DATA FOR REVIEW:
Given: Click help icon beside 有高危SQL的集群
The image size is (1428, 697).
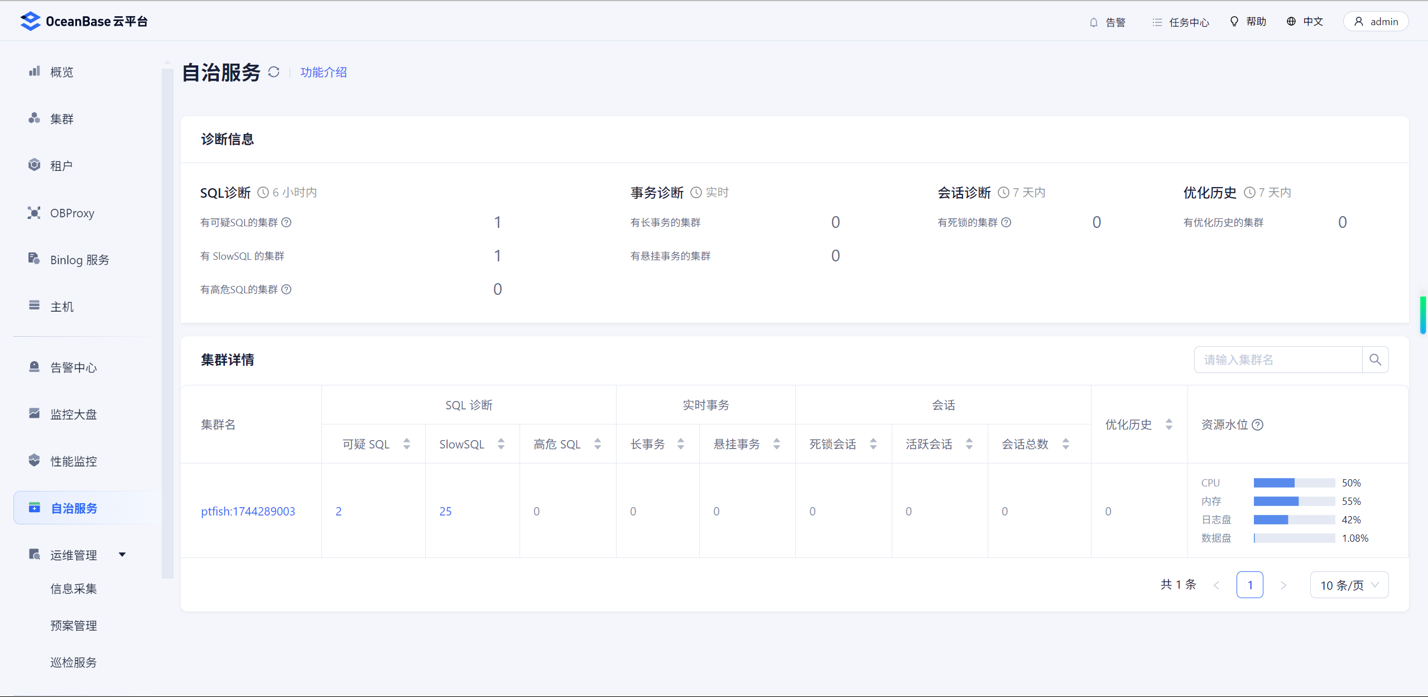Looking at the screenshot, I should pyautogui.click(x=286, y=289).
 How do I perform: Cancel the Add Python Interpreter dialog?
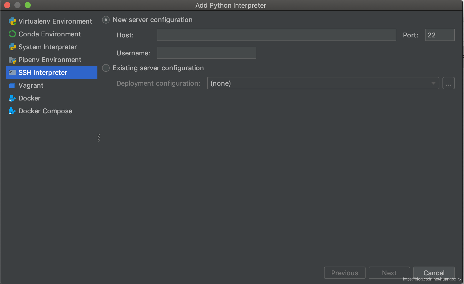coord(434,273)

TASK ITEM: Would you please retype all the data exactly? Leave out whatever pictures it holds.

REPLY:
Given: Click help icon beside 有高危SQL的集群
The image size is (1428, 697).
Looking at the screenshot, I should pyautogui.click(x=286, y=289).
 How do I perform: Cancel the Add Python Interpreter dialog?
coord(434,273)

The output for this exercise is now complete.